>> begin Data section

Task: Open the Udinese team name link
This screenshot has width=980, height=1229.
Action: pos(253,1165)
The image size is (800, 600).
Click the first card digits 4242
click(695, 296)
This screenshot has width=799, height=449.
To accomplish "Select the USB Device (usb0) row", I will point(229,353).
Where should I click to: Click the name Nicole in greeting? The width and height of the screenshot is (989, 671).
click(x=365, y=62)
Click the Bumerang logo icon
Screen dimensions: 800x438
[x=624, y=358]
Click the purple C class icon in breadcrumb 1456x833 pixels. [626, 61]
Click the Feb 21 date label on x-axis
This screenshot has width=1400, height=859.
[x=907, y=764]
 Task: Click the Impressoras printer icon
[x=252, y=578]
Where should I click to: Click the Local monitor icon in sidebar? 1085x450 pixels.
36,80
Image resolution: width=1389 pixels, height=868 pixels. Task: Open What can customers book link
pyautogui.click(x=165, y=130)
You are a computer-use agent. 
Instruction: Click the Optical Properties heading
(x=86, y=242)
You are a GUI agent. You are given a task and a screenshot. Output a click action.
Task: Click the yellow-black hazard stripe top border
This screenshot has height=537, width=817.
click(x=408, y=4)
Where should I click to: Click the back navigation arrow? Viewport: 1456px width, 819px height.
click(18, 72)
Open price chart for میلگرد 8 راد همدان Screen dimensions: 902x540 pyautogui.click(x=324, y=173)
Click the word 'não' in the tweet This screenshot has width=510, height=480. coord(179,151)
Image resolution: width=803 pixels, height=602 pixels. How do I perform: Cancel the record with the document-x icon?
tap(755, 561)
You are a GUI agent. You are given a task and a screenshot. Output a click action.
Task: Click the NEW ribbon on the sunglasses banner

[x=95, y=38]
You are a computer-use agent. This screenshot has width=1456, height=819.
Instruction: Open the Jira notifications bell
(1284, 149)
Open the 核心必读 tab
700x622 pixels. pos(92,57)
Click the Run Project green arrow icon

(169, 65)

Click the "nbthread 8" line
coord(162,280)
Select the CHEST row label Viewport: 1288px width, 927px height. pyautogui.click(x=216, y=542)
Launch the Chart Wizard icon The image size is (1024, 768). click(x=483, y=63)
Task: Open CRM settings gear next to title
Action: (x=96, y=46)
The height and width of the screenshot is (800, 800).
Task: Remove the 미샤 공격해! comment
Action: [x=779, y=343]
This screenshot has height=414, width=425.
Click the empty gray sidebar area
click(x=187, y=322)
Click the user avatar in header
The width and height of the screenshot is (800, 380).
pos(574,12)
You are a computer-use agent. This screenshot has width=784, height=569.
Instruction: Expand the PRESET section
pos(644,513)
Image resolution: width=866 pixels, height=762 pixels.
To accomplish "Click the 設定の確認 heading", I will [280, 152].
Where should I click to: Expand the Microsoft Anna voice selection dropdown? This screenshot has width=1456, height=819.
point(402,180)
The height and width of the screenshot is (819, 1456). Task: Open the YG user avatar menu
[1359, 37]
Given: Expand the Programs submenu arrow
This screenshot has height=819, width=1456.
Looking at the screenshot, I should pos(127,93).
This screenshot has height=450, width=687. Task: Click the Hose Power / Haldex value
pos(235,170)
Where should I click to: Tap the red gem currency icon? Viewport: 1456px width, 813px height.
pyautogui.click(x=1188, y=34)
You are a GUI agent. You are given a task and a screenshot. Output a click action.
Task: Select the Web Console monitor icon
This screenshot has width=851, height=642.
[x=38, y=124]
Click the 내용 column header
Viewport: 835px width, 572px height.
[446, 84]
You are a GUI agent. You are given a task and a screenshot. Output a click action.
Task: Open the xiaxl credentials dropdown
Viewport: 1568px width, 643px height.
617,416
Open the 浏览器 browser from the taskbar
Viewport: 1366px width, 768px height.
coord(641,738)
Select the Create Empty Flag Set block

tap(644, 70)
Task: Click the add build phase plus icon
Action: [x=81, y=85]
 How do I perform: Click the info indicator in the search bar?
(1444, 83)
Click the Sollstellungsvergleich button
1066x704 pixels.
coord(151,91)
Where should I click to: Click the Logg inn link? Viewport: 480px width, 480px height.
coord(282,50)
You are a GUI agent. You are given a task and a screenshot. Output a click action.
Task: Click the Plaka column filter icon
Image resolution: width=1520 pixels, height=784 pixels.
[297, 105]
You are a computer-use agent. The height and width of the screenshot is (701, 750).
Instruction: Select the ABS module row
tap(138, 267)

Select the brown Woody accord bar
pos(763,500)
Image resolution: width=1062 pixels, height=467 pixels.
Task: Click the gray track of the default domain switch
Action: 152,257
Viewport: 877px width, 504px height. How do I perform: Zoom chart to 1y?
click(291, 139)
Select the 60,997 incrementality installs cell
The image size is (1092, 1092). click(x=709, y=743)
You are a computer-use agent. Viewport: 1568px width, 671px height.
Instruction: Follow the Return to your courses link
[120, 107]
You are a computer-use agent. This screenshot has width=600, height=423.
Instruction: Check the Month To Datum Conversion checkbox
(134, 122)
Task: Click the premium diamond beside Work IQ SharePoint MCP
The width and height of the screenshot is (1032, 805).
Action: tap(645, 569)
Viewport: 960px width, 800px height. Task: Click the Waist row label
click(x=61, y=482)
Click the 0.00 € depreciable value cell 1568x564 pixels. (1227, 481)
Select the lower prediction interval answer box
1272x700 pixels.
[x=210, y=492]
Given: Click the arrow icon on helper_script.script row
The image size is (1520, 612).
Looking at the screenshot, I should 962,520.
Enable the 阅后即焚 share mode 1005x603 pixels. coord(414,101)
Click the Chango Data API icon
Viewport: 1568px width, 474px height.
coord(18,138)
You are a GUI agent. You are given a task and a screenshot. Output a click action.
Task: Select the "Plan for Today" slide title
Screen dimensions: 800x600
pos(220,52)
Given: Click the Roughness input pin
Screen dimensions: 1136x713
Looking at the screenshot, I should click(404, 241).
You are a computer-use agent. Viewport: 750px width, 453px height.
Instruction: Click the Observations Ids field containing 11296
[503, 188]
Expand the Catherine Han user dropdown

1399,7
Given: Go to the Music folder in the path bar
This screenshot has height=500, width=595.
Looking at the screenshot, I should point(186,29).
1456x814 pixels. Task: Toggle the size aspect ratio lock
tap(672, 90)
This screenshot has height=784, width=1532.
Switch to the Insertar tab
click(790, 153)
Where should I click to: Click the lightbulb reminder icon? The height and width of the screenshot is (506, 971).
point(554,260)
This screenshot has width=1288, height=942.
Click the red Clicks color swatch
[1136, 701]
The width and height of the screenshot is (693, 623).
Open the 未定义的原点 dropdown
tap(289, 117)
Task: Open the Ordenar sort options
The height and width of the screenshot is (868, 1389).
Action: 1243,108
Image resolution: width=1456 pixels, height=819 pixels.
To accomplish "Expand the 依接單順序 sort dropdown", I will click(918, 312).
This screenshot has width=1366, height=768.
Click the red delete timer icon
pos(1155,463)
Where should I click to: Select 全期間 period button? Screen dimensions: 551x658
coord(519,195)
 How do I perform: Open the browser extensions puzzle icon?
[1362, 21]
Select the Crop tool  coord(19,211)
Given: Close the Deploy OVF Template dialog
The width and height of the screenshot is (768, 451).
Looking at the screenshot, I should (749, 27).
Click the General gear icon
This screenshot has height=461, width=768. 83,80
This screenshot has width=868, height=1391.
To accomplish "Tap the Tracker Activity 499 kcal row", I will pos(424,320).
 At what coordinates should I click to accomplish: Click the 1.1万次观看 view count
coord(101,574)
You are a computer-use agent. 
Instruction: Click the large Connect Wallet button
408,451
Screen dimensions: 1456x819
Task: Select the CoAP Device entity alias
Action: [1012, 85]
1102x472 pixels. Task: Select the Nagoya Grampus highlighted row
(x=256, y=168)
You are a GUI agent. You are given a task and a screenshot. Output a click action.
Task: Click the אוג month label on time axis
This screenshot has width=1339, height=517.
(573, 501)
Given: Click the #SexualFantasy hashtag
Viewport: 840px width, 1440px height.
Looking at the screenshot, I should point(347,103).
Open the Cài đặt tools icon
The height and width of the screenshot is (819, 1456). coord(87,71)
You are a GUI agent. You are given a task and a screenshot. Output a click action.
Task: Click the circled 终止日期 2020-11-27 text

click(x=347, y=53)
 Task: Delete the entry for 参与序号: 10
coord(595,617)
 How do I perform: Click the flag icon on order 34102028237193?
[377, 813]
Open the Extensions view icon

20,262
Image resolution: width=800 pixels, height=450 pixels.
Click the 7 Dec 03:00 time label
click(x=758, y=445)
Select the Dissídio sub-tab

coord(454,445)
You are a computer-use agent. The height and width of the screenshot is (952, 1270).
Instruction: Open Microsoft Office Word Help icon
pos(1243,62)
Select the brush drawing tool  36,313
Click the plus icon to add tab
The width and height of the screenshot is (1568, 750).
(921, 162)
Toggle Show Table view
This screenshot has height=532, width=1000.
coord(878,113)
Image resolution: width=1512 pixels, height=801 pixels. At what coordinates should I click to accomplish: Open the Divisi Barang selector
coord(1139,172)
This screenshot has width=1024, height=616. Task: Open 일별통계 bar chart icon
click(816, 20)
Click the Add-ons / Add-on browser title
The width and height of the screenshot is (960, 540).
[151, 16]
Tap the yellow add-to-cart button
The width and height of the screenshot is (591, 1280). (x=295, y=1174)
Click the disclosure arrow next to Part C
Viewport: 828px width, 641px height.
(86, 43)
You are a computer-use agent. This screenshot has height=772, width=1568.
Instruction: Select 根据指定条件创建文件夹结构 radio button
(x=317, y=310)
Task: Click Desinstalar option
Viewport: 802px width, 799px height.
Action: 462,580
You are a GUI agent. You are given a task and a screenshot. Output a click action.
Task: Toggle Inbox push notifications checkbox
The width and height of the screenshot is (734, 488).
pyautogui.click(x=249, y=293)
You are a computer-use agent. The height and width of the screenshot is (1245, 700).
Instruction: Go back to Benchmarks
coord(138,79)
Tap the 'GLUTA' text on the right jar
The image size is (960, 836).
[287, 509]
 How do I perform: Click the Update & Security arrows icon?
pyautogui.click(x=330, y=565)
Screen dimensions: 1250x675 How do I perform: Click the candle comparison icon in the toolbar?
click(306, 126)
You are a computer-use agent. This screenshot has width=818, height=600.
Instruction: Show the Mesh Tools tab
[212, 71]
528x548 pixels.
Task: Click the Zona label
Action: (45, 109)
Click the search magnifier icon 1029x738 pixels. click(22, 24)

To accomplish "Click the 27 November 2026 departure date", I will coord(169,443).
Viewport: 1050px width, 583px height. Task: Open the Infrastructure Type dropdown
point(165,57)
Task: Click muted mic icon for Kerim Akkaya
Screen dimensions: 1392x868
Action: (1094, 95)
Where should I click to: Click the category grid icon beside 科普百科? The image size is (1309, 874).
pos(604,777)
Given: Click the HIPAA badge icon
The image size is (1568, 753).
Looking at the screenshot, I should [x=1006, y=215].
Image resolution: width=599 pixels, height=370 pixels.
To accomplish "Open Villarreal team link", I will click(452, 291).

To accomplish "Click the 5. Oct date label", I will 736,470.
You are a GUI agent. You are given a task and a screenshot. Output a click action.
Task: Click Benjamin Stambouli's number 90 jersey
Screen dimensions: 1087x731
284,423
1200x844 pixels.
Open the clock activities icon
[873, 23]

>> end Data section

• _The exercise_
Swap "Where should I click to" for "Where do I click to" in the listing from its first line through the line holding "tap(755, 561)", both ends included. Give back only those lines, with everything else left as is.

• _Task response_
Task: Open the Udinese team name link
This screenshot has width=980, height=1229.
Action: pos(253,1165)
The image size is (800, 600).
Click the first card digits 4242
click(695, 296)
This screenshot has width=799, height=449.
To accomplish "Select the USB Device (usb0) row", I will point(229,353).
Where do I click to: Click the name Nicole in greeting? The width and height of the screenshot is (989, 671).
click(x=365, y=62)
Click the Bumerang logo icon
Screen dimensions: 800x438
[x=624, y=358]
Click the purple C class icon in breadcrumb 1456x833 pixels. [626, 61]
Click the Feb 21 date label on x-axis
This screenshot has width=1400, height=859.
[x=907, y=764]
 Task: Click the Impressoras printer icon
[x=252, y=578]
Where do I click to: Click the Local monitor icon in sidebar? 1085x450 pixels.
36,80
Image resolution: width=1389 pixels, height=868 pixels. Task: Open What can customers book link
pyautogui.click(x=165, y=130)
You are a computer-use agent. 
Instruction: Click the Optical Properties heading
(x=86, y=242)
You are a GUI agent. You are given a task and a screenshot. Output a click action.
Task: Click the yellow-black hazard stripe top border
This screenshot has height=537, width=817.
click(x=408, y=4)
Where do I click to: Click the back navigation arrow? Viewport: 1456px width, 819px height.
click(18, 72)
Open price chart for میلگرد 8 راد همدان Screen dimensions: 902x540 pyautogui.click(x=324, y=173)
Click the word 'não' in the tweet This screenshot has width=510, height=480. coord(179,151)
Image resolution: width=803 pixels, height=602 pixels. How do I perform: Cancel the record with the document-x icon?
tap(755, 561)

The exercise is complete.